Reading images from disk

Bitmap supports reading and writing images in most common file formats, including:

Reading an image from disk is as simple as:

[35]:
bmp = spy.Bitmap("vangogh.jpg")

Using the string representation of the Bitmap we can get more information about the image:

[36]:
print(bmp)
Bitmap(
  pixel_format = rgb,
  component_type = uint8,
  width = 500,
  height = 400,
  srgb_gamma = true,
  pixel_struct = Struct(
    pack = true,
    byte_order = little_endian,
    fields = [
      Field(name="R", type=uint8, flags=(normalized | srgb_gamma), size=1, offset=0),
      Field(name="G", type=uint8, flags=(normalized | srgb_gamma), size=1, offset=1),
      Field(name="B", type=uint8, flags=(normalized | srgb_gamma), size=1, offset=2),
    ],
    size = 3,
    alignment = 1
  ),
  data = 585.94 kB
)

We can see the following information:

  • pixel_format: Shows the format of the pixel data such as rgb, rgba, multi_channel and others (see Bitmap.PixelFormat).

  • component_type: Shows the type of each pixel component such as uint8, uint16, float32 and others (see Bitmap.ComponentType).

  • width and height: Shows the dimensions of the image in pixels.

  • srgb_gamma: Shows if the image data is interpreted as sRGB gamma corrected.

  • pixel_struct: Shows the raw structure of the underlying pixel data (see DataStruct).

  • data: Shows the size of the raw image data.

Images loaded from JPEG or PNG files are by default treated as sRGB gamma corrected.
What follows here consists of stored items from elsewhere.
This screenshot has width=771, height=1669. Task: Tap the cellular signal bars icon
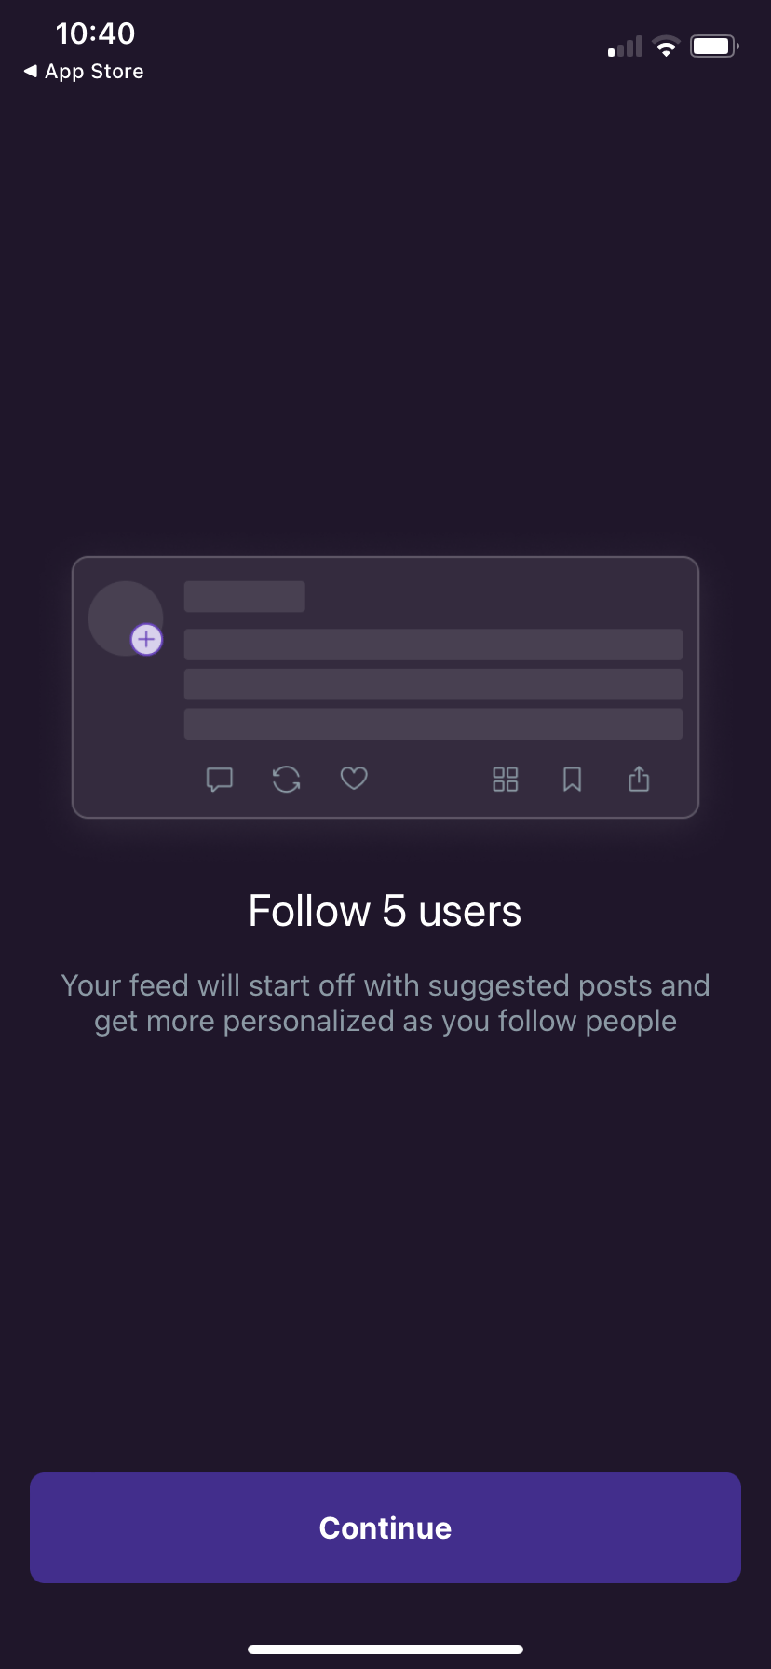[x=625, y=47]
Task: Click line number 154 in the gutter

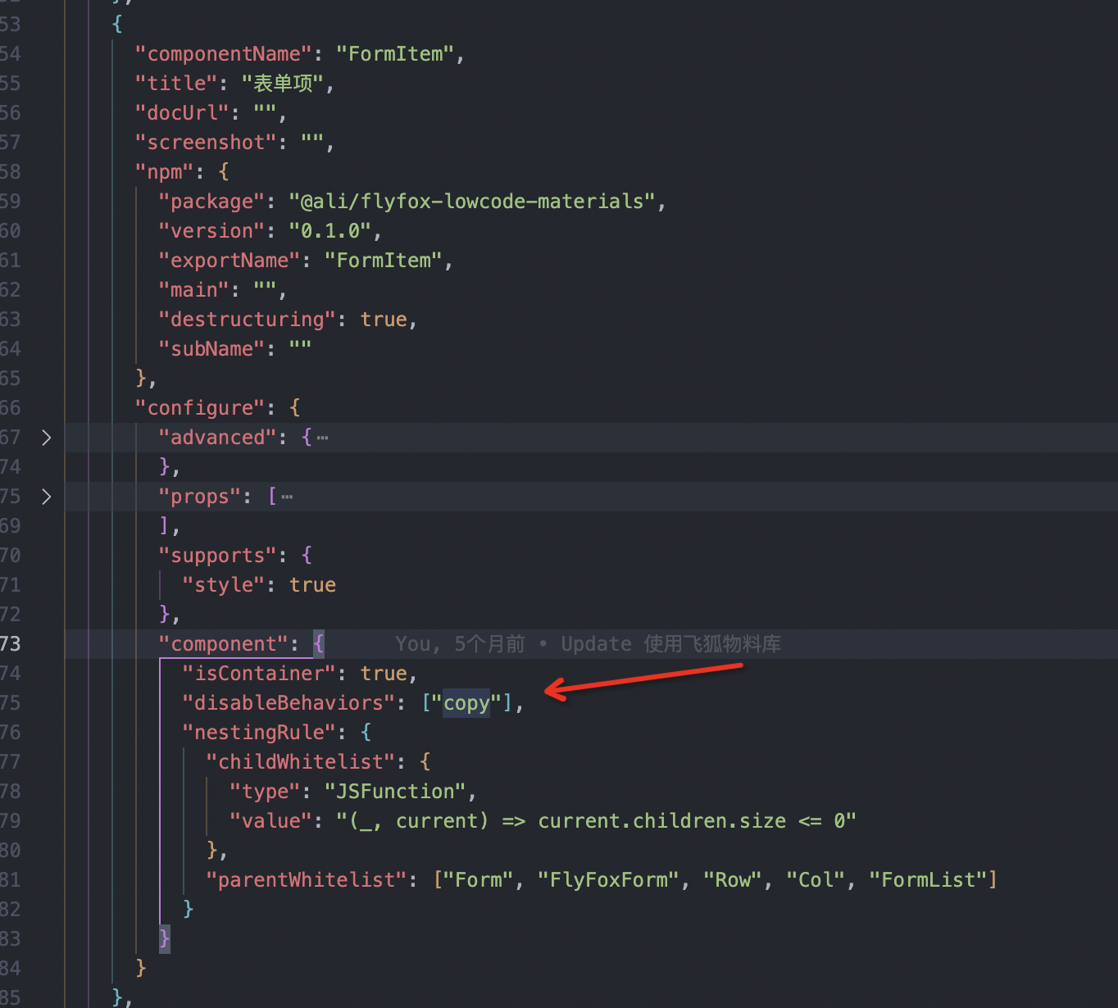Action: (x=11, y=53)
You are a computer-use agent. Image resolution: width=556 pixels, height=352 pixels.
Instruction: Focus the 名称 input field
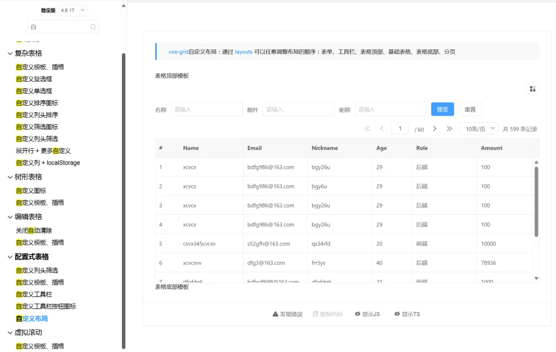(206, 110)
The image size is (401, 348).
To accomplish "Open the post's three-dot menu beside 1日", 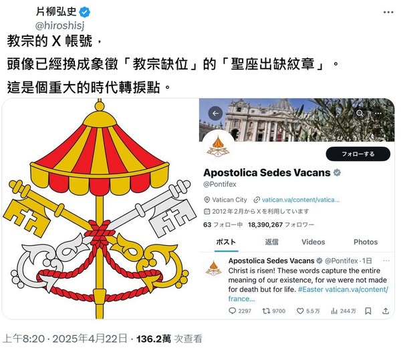I will click(x=386, y=260).

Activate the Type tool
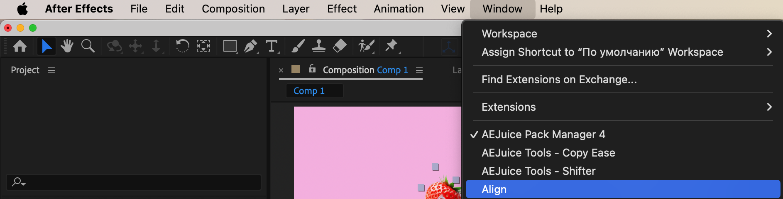pyautogui.click(x=272, y=46)
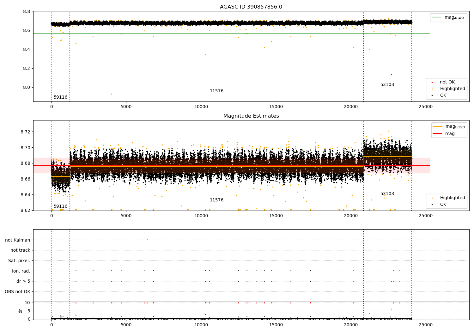The width and height of the screenshot is (474, 332).
Task: Click the 'not track' axis label
Action: [20, 250]
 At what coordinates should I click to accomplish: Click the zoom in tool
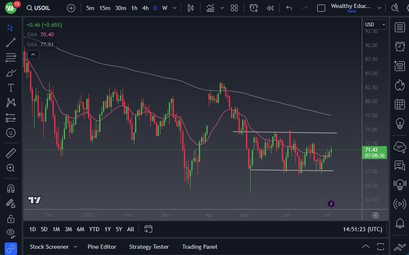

Other formats are treated as linear.

To load multiple images in parallel, you can use `Bitmap.read_multiple() <../api_reference.html#slangpy.Bitmap.read_multiple>`__.

For convenience, if a Bitmap is used as a cell output in Jupyter notebooks, it will be displayed as an image:

[37]:
bmp
[37]:

Note: Images are encoded as PNG files when displayed in Jupyter notebooks. This means that HDR image are first converted to LDR before being displayed.

Converting images

Images can be converted into different formats using the Bitmap.convert() method. For example, to convert the loaded image into a floating point image in linear space, we can do:

[ ]:

[38]:
bmp_float = bmp.convert(component_type=spy.Bitmap.ComponentType.float32, srgb_gamma=False)
print(bmp_float)
Bitmap(
  pixel_format = rgb,
  component_type = float32,
  width = 500,
  height = 400,
  srgb_gamma = false,
  pixel_struct = Struct(
    pack = true,
    byte_order = little_endian,
    fields = [
      Field(name="R", type=float32, flags=none, size=4, offset=0),
      Field(name="G", type=float32, flags=none, size=4, offset=4),
      Field(name="B", type=float32, flags=none, size=4, offset=8),
    ],
    size = 12,
    alignment = 1
  ),
  data = 2.29 MB
)

As another example, we can convert the image to RGBA (defaulting alpha to fully opaque), preserving the component type and sRGB gamma:

[39]:
bmp_rgba = bmp.convert(pixel_format=spy.Bitmap.PixelFormat.rgba)
print(bmp_rgba)
Bitmap(
  pixel_format = rgba,
  component_type = uint8,
  width = 500,
  height = 400,
  srgb_gamma = true,
  pixel_struct = Struct(
    pack = true,
    byte_order = little_endian,
    fields = [
      Field(name="R", type=uint8, flags=(normalized | srgb_gamma), size=1, offset=0),
      Field(name="G", type=uint8, flags=(normalized | srgb_gamma), size=1, offset=1),
      Field(name="B", type=uint8, flags=(normalized | srgb_gamma), size=1, offset=2),
      Field(name="A", type=uint8, flags=normalized, size=1, offset=3),
    ],
    size = 4,
    alignment = 1
  ),
  data = 781.25 kB
)

As a final example, let’s convert the image to a linear 16-bit luminance image:

[40]:
bmp_y = bmp.convert(
    pixel_format=spy.Bitmap.PixelFormat.y,
    component_type=spy.Bitmap.ComponentType.uint16,
    srgb_gamma=False,
)
print(bmp_y)
bmp_y
Bitmap(
  pixel_format = y,
  component_type = uint16,
  width = 500,
  height = 400,
  srgb_gamma = false,
  pixel_struct = Struct(
    pack = true,
    byte_order = little_endian,
    fields = [
      Field(name="Y", type=uint16, flags=normalized, size=2, offset=0),
    ],
    size = 2,
    alignment = 1
  ),
  data = 390.62 kB
)
[40]:

Array Interface

The Bitmap class implements the NumPy array interface, which allows for seamless integration with other Python libraries.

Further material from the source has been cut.